Un défilé Vivienne Westwood entre historicisme et modernité surprenante
“Qu'est-ce que l'élégance ?” s’interroge le créateur de mode autrichien Andreas Kronthaler dans une lettre ouverte qui fait office de communiqué de presse. “L'élégance dépend de la façon dont on évolue dans la vie. Cela a moins à voir avec ce que vous portez ou comment vous sentez, cela a beaucoup plus à voir avec votre moi intérieur”. Et c’est à sa connaissance de l’histoire du façonnage du vêtement de mode que celui qui officie depuis trois décennies au sein de la maison Vivienne Westwood a fait appel pour sa collection automne-hiver 2024-2025.
Connue pour son attrait pour l’historicisme, Vivienne Westwood a toujours utilisé ses collections pour remettre en valeur des styles vestimentaires anciens en leur donnant une modernité surprenante. On pense au corset dont elle a fait l’une de ses signatures, mais aussi aux peintures, dont celles du peintre français François Boucher. “À la fin des années 80, lorsque j’ai rencontré Vivienne, elle a commencé à parler d’histoire et je me suis dit qu’elle était vraiment comme moi. J’ai voulu apprendre à la connaître, et c’est ce que j’ai fait”, se souvient Andreas Kronthaler en coulisses du défilé. “Elle pensait qu’on pouvait encore apprendre de l’histoire, et pas seulement de l’histoire de ces trente dernières années. C’est aussi ça l’histoire de l’humanité et parfois, on ne la respecte pas suffisamment”.
L’élégance n’a rien à voir avec le vêtement” - Andreas Kronthaler
Pour la saison hivernale prochaine, c’est la Renaissance italienne, et plus précisément les peintures de Giovanni Battista Moroni, qui ont inspiré le créateur Andreas Kronthaler : “Ses créations sont iconiques, l'austérité et l'élégance sont frappantes tout comme la manière dont il pouvait capturer la personnalité du modèle, les vêtements noirs, le visage ou encore les mains”. Avec pour toile de fond la performance du trio autrichien Sons of Sissy – inspirée du folklore tyrolien et de la culture Camp –, le créateur dévoile un ensemble de 43 silhouettes où se mêlent pourpoints affûtés, cuissardes cavalières, mini-kilt, vêtements de travail, brocards et plateformes vertigineuses. Un voyage à travers l’histoire du vêtement, mais surtout un appel à se libérer des conventions vestimentaires.

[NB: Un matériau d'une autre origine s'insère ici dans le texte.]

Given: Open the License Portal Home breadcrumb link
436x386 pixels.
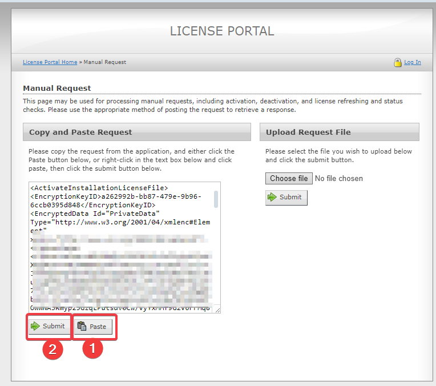Looking at the screenshot, I should 50,62.
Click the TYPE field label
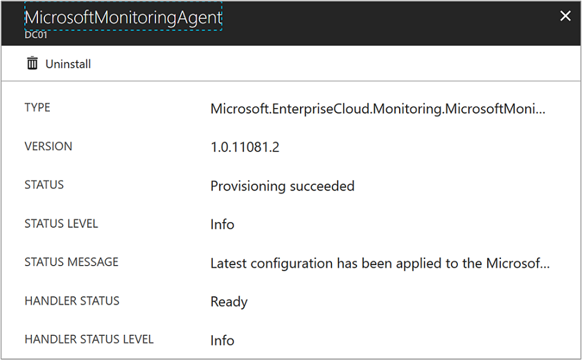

“Libérez-vous. L’élégance n'a rien à voir avec les vêtements, mais avec la façon dont vous vivez votre vie”, commence Andreas Kronthaler. “Vous faites la vaisselle de manière élégante, ce qui signifie que vous la faites avec conscience. Vous pouvez nettoyer les toilettes avec élégance. Il n’y a rien de plus important que de faire ce genre de choses parce qu’elles font partie de la vie. C’est ce que j’essaie de dire. Et l’argent ne rend certainement pas élégant. Cela peut être utile pour ce que j’en sais”.
Kristen McMenamy, muse de la collection automne-hiver 2024-2025 ?
Le vêtement de sport occupe également une place prépondérante et s’inspire du vestiaire du 16e siècle, comme le montre les jeux de braguettes, les pluderhosen (pantalons bouffants issus du vestiaire militaire allemand), culottes et pourpoints. Sans compter le sac-banane jockstrap ou les pièces qui soulignent la forme de la poitrine. Comme à son habitude, la joie n’est jamais très loin pour Andreas Kronthaler : “Pour moi, la mode est une question de plaisir. Vivienne, par exemple, pensait le contraire et utilisait la mode pour exprimer très clairement son point de vue et nous avons besoin que des gens parlent de ce qui se passe. Mais il faut être honnête avec soi-même, sinon on ment”.
Pour clore son défile, la mannequin Kristen McMenamy déambule dans une robe qui laisse entrevoir un sein dissimulé uniquement par sa longue chevelure blanche. Une autre référence à la Renaissance, période à laquelle le décolleté occupait une place majeure, quitte à laisser un sein en dehors. De quoi affirmer une nouvelle muse ? “J’essaye d’en trouver une nouvelle, mais c’est très difficile pour moi de remplacer celle que j’avais”, confie Andreas Kronthaler visiblement ému. En attendant, il fait vivre avec dextérité et créativité la mémoire de Vivienne Westwood, empruntant une citation à l’auteur américain Henry James : “Une tradition ne reste vivante que si quelque chose y est ajouté.”